They’re actually adding interests now as part of their matching algorithm, but the top picks are unique to each person, based on a number of different data points.


As a woman that uses Tinder, I can say first hand that the experience for women on the app is completely different. Paying for Tinder Gold lets you see the likes, infinite swipes, etc. like it does for men, but the value of that data is less useful. I buy Gold because I liked the features nonetheless, but the list of likes is useless - I’m constantly pegged at 9,999+ likes, the list freezes every five seconds, and there’s no meaningful way to sift through it.


Tinder removed the IG handles more likely because men were stalking women’s instagrams and it wasn’t immediately obvious connecting to instagram was going to display your username for all to see.

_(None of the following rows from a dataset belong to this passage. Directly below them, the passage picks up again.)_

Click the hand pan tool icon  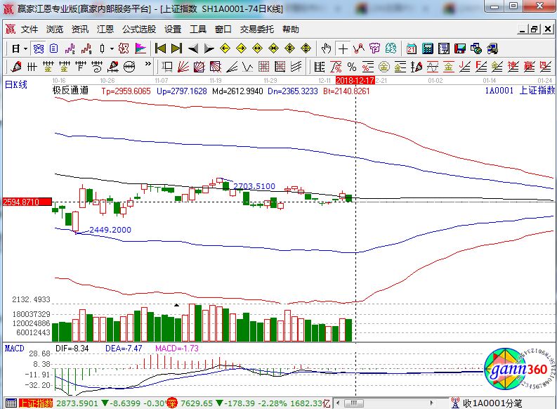326,48
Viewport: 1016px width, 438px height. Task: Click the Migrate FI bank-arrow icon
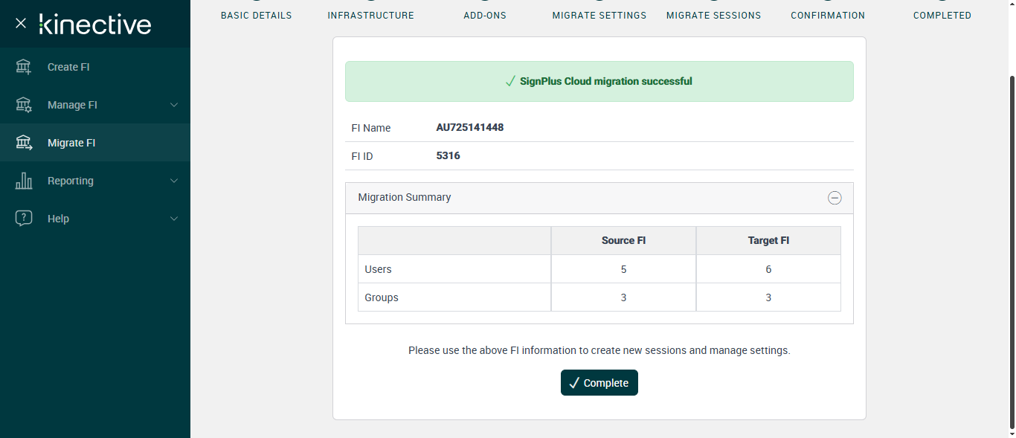tap(24, 143)
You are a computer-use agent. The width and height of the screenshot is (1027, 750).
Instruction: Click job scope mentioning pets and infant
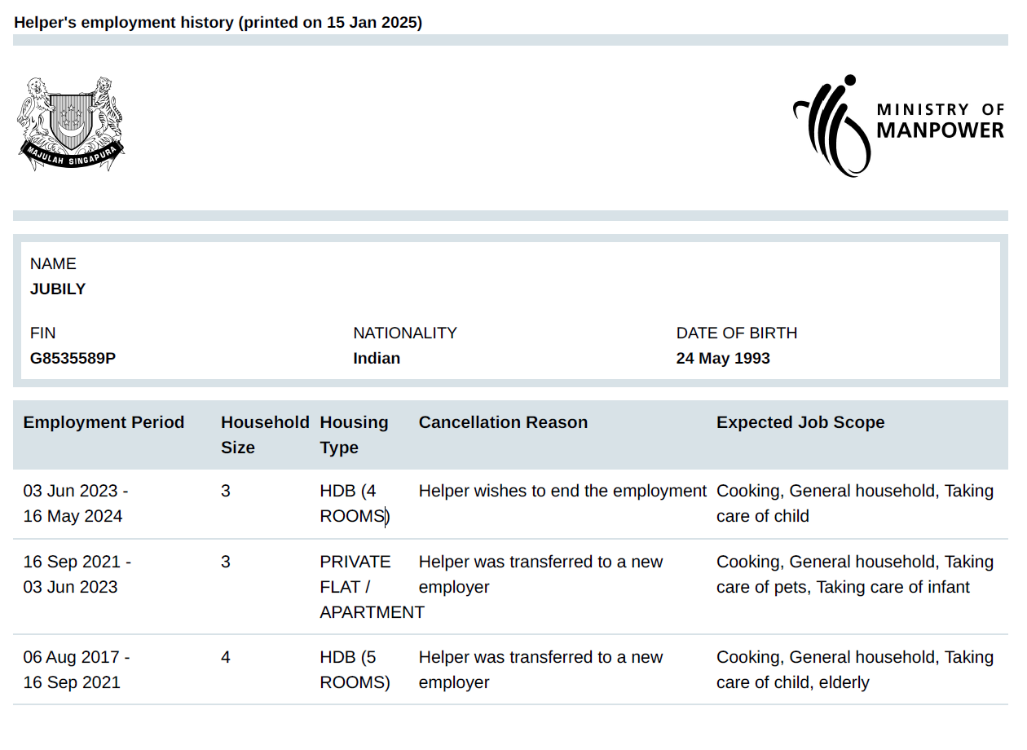point(854,575)
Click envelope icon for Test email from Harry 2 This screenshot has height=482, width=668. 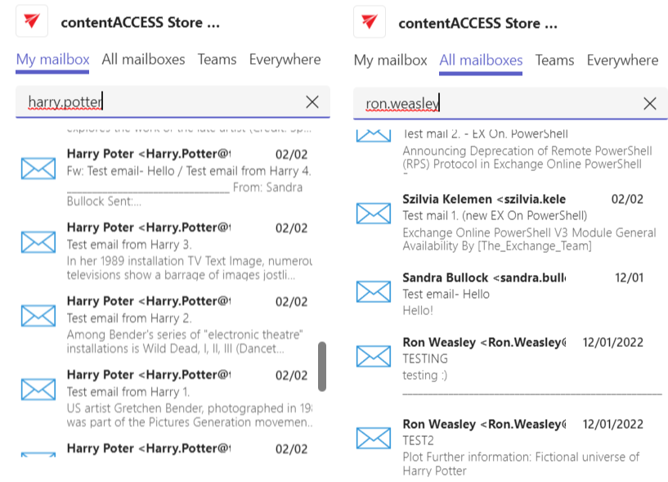click(x=38, y=316)
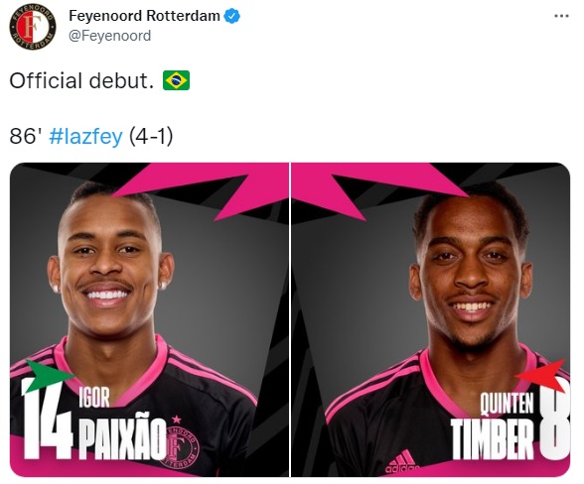Viewport: 584px width, 484px height.
Task: Open the tweet's three-dot more menu
Action: [561, 16]
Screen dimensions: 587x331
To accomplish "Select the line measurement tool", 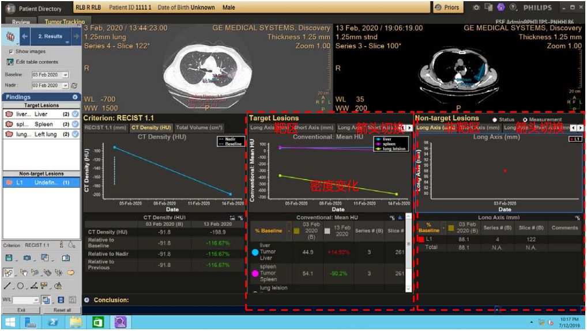I will click(7, 286).
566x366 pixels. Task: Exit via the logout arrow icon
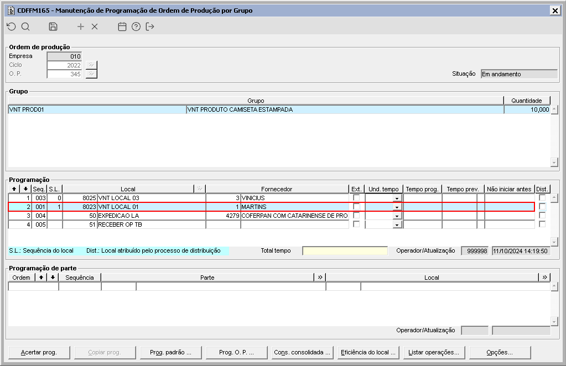click(150, 27)
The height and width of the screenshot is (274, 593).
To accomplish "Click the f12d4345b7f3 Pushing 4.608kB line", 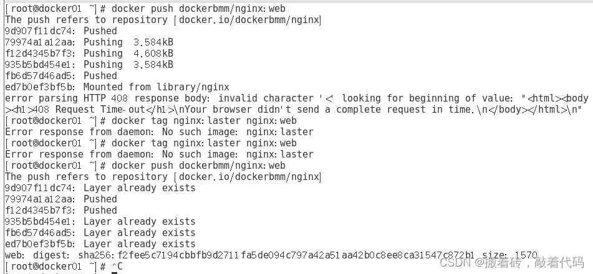I will (89, 54).
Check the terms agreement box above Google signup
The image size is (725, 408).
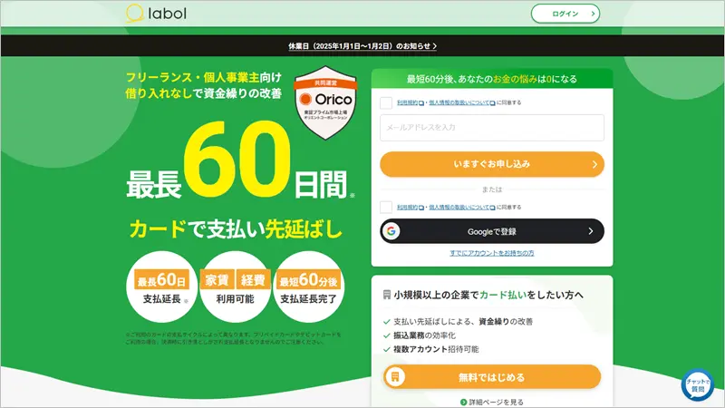coord(386,207)
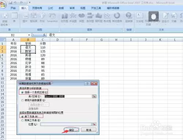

Bumble did it for that, probably not tinder. Most people who put their insta expect others to be able to add them on insta. This is the whole point of insta, it is to have the most people as possible watching at you. Tinder has always struggled to keep users in their app, which is the most important goal when you are a social network


Tinder is still there for the "discovery" of the people to add on Instagram, that is not going to change. Tinder doesn't make any extra money after people match, whether they continue to chat in or out of the app. Once connections are made and the users move out of the app, they still come back to Tinder for more discovery.


Sometimes “I told you so” is the last form of catharsis available to an engineer ground down by politics or bias making them unheard or ignored. Speaking from experience on that one.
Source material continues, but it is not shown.